→ **TEXT SECTION**:
# Designing a DS-CDMA system over FPGA platforms

X. Revés; A. Gelonch; F. Casadevall

Universitat Politècnica de Catalunya, Dept. of Signal Theory and Communications

Jordi Girona 1-3, 08034 Barcelona (Spain)

{xreves, antoni, ferran}@xaloc.upc.es

#### Abstract

Digital technologies are modifying the way that physical layers are implemented. The FPGA emerging devices provides to the designer the possibility to modify the hardware functional qualities without giving up high performance. This is a very interesting quality that can help building the so called Software Radios. Following this idea, in the letter a DS-CDMA low cost mobile communications system capable to operate in picocellular (e. g. Indoor) environments is presented. All the digital signal processing from intermediate frequency to base band has been implemented using a SHaRe platform with nine Xilinx 4K family FPGA chips for a maximum gate count beyond 2 million logic gates.

# Key words

Software Radio, FPGA, CDMA, Indoor WLAN, hardware implementation.

## 1. Introduction

In the design of digital radio terminals many aspects have to be considered. Now we are close to third generation mobile systems deploying. During a period of time third generation will share the air with second generation and its derivatives. Then one can expect a transition phase where multimode terminals will be common. This period of time will place constraints to the way that radio terminals are built. The Software Radio approach [1] could solve part of the problems that this evolution imposes.

Many are the implications related to multimode terminals and these can be found in every network layer. When focusing on the physical layer implementation, the available and affordable technologies must be considered. Software Radios ideally consider a fully digital transmission and reception chains which require powerful devices able to cope with high computational demands which are specially found in the intermediate frequency (IF) stages.

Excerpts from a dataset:

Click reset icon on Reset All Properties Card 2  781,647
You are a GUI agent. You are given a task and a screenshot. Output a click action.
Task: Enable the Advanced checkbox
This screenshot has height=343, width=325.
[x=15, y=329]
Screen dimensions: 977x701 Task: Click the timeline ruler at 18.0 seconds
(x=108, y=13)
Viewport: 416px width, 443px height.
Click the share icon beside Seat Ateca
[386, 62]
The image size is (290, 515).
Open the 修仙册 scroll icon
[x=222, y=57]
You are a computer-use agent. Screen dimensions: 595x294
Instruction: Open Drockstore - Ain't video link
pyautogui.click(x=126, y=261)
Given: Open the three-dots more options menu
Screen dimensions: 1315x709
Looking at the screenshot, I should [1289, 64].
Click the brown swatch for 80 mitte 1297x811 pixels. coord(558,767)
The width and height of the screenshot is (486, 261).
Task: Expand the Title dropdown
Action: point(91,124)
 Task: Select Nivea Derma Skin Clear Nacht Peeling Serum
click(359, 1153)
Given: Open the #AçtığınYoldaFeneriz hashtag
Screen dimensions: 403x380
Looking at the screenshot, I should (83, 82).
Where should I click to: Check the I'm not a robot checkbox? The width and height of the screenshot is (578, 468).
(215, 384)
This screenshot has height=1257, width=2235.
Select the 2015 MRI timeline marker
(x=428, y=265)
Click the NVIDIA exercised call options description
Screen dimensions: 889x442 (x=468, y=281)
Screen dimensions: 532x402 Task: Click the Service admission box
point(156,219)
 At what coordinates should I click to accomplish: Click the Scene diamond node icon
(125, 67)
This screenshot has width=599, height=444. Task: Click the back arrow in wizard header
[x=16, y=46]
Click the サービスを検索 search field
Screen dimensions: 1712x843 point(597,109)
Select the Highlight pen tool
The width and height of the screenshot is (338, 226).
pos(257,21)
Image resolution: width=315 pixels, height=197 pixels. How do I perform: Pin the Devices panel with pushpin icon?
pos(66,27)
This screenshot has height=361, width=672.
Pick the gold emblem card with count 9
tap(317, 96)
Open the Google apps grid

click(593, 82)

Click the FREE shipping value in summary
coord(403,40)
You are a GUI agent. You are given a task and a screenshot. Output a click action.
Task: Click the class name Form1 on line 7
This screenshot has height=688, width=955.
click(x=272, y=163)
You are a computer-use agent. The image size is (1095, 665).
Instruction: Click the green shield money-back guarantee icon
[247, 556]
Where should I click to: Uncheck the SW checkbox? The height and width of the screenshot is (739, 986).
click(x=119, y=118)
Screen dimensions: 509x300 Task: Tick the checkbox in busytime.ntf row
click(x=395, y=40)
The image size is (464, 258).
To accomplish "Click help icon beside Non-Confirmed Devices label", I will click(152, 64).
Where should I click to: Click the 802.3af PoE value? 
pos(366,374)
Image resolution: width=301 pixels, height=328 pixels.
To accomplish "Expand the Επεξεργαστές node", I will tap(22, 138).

→ **WORK TASK**: List every key word given in the DS-CDMA paper.

→ **REPLY TO THE EXERCISE**: Software Radio, FPGA, CDMA, Indoor WLAN, hardware implementation